Martin Shkreli, whose arrest delighted countless people appalled by his unapologetic stance after hiking the price of a life-saving drug by 5,000 percent, is being replaced on an interim basis by Ron Tilles, according to a statement issued Friday by Turing, which is privately held.

Tilles has been chairman of Turing’s board of directors since the company was founded late last year. Turing said that Tilles will continue to hold the board chairman position as well. He has worked at numerous private equity and venture capital firms in the pharmaceutical and medical device industries over the last two decades.

Turing also issued a statement that business would continue as usual and that no patient would be denied access to Daraprim, the drug whose price hike made Shkreli a pariah to both patients and other pharmaceutical companies.

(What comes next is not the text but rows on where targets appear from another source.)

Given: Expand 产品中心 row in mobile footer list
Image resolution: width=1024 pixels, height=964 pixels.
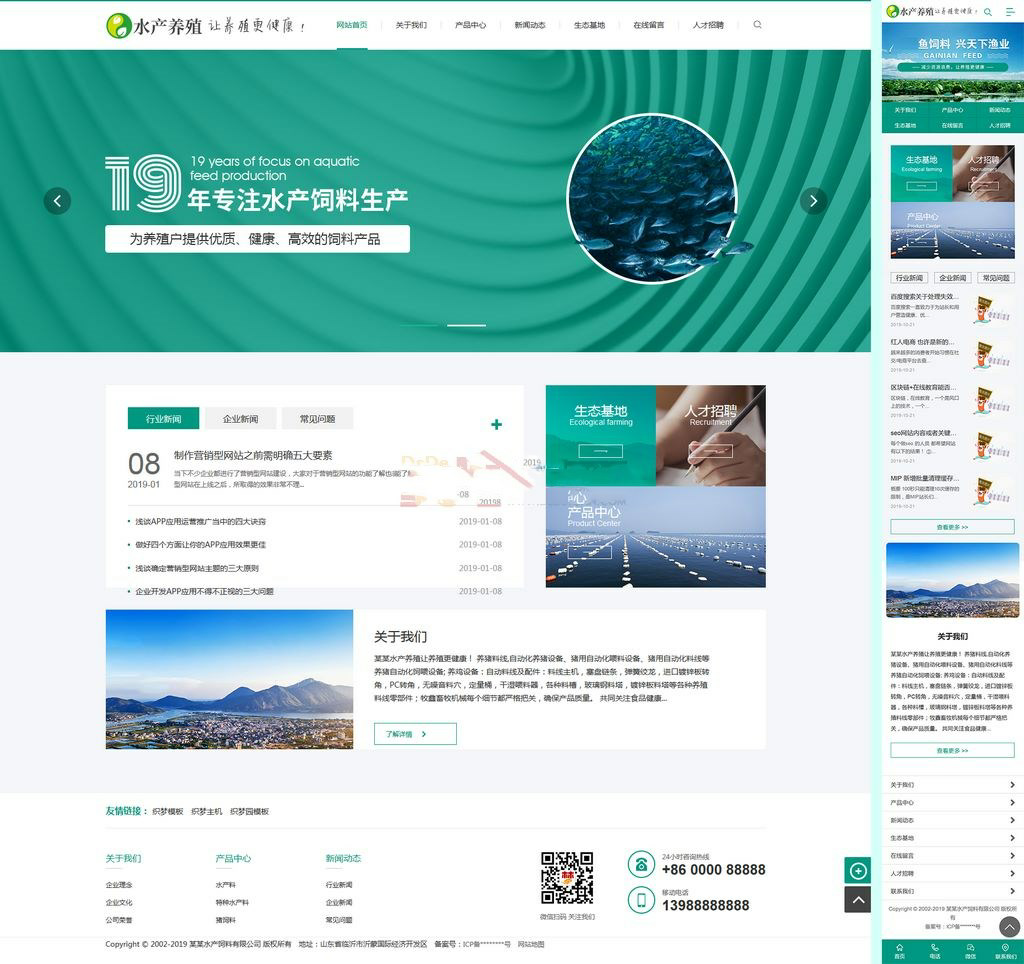Looking at the screenshot, I should click(952, 803).
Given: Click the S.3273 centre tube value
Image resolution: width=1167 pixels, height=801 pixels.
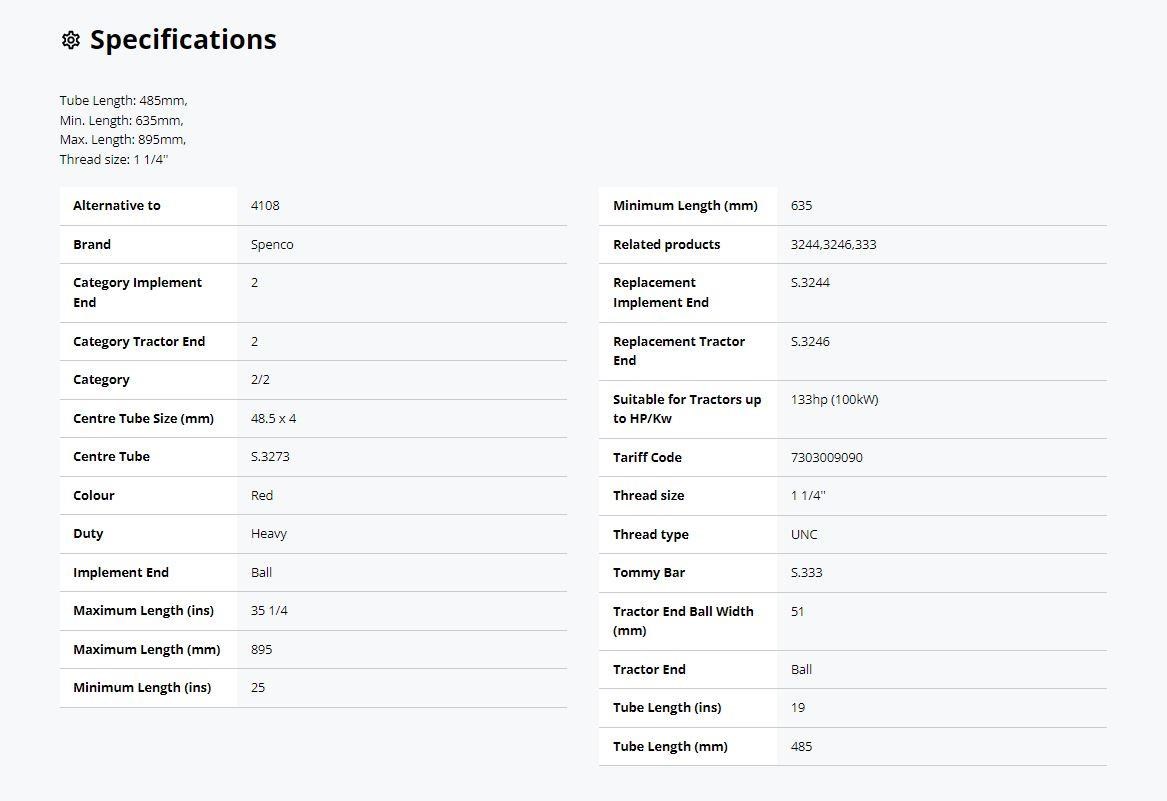Looking at the screenshot, I should (270, 457).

Turing also said it was sending a similarly worded letter to doctors stressing that it will continue to offer financial assistance to eligible patients needing Daraprim who are either uninsured or have commercial insurance. Medicare patients are being referred to a charity for help.

Shkreli, a 32-year-old former hedge fund manager, has become the “most hated man in America,” according to some headline writers, for jacking up the price of Daraprim, the only approved drug for toxoplasmosis, a life-threatening parasitic infection that mainly strikes pregnant women, cancer patients and AIDS patients, from $13.50 to $750 per pill. He did so this fall, shortly after Turing acquired rights to sell the pill in the U.S., paying another company $55 million for it.

Amid a deluge of criticism from patients and politicians, Shkreli pledged to lower Daraprim’s price, but later reneged and instead offered hospitals a 50 percent discount – still amounting to a 2,500 percent increase. Patients normally take most of the weeks’ long treatment after returning home, so they and their insurer still face the $750-a-pill price.